╔══

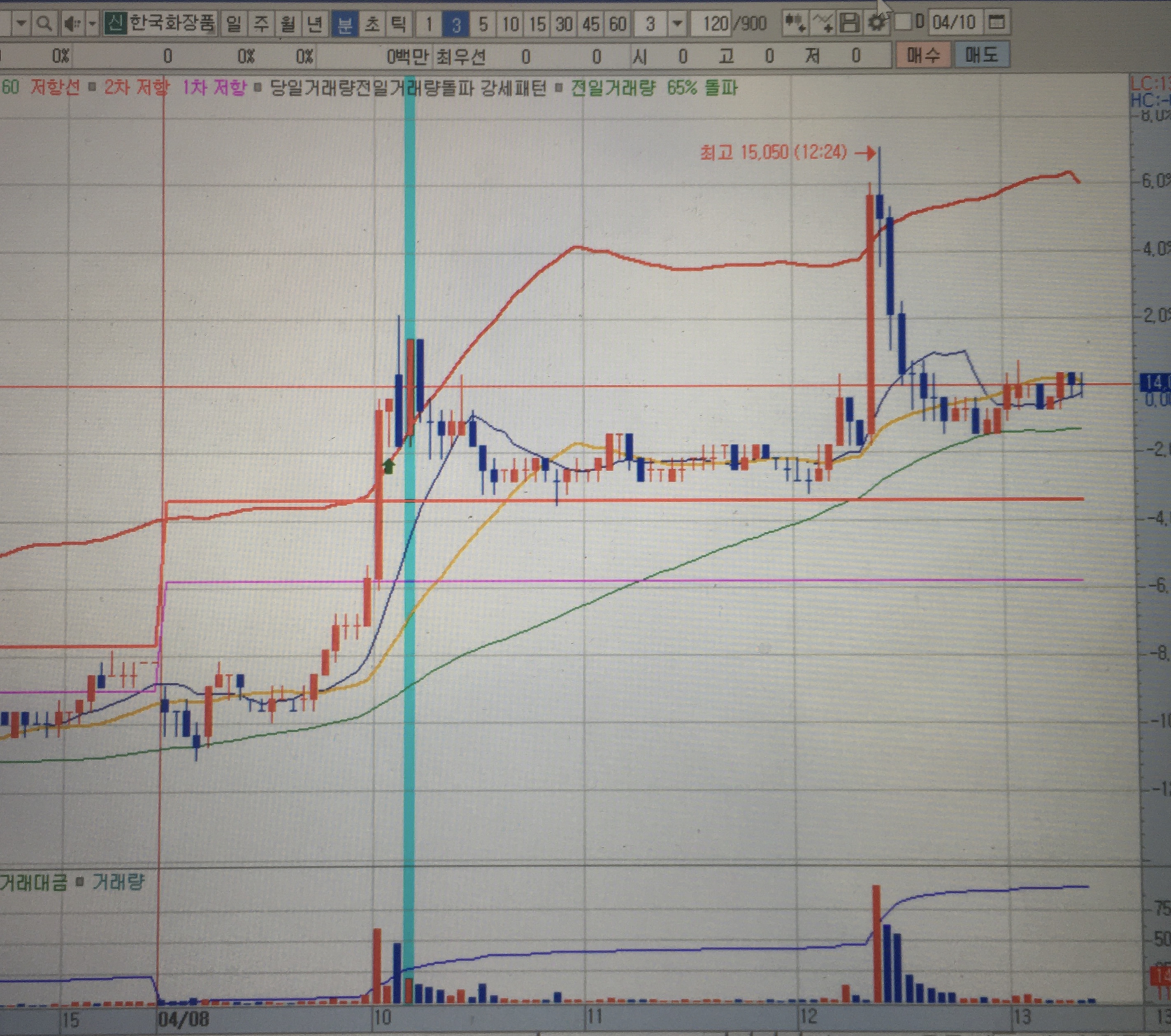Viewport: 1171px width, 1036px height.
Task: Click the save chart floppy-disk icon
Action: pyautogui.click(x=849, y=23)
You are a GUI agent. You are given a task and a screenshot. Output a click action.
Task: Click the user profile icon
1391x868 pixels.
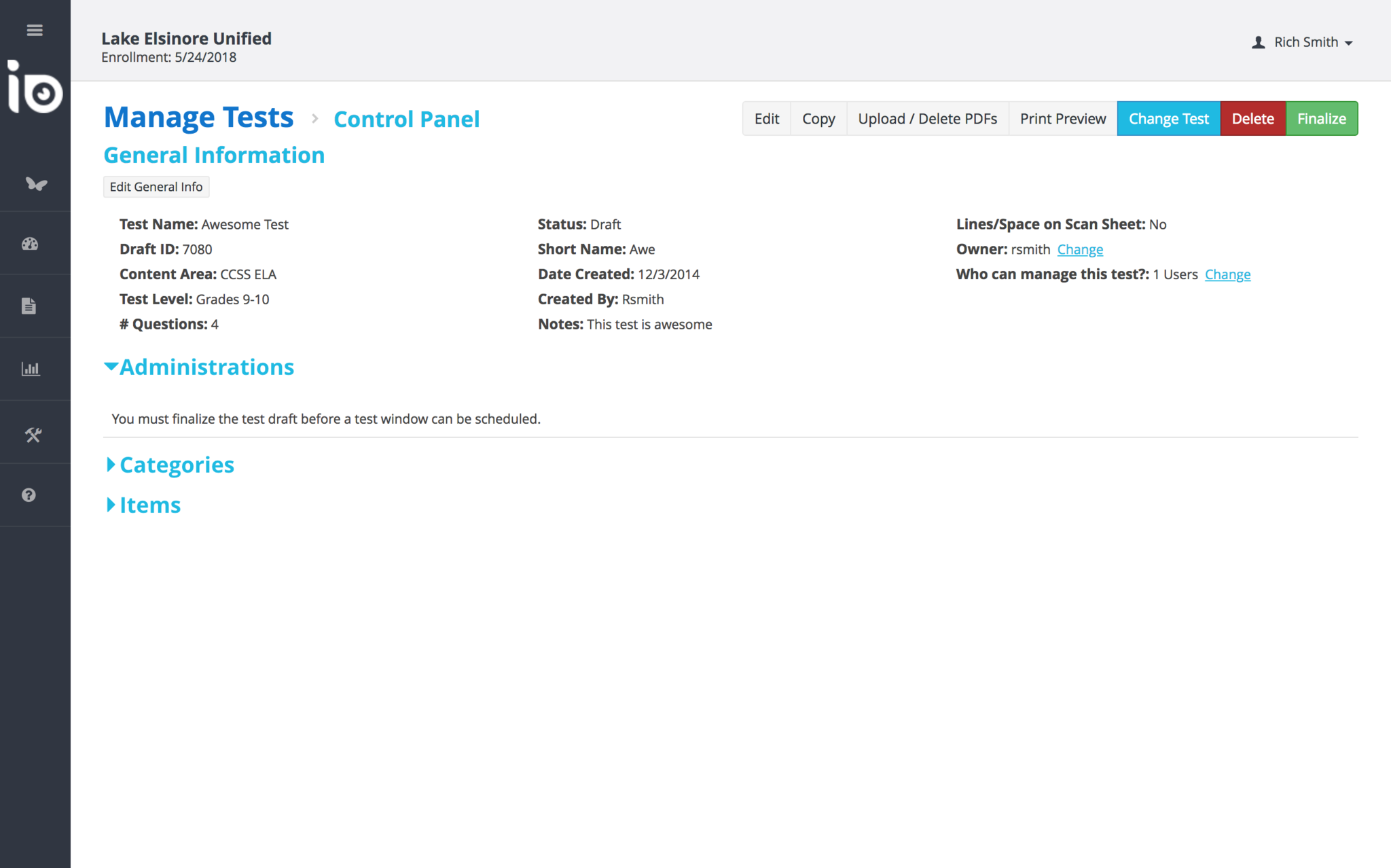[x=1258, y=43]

╚══

Exercise aim: Only the lines from the one with "You are a GUI" through the final line of the entries belong in the answer, set down exactly, with both ends included and no pictures.

Solution:
You are a GUI agent. You are given a task and a screenshot. Output a click action.
Task: Click the user profile icon
1391x868 pixels.
[x=1258, y=43]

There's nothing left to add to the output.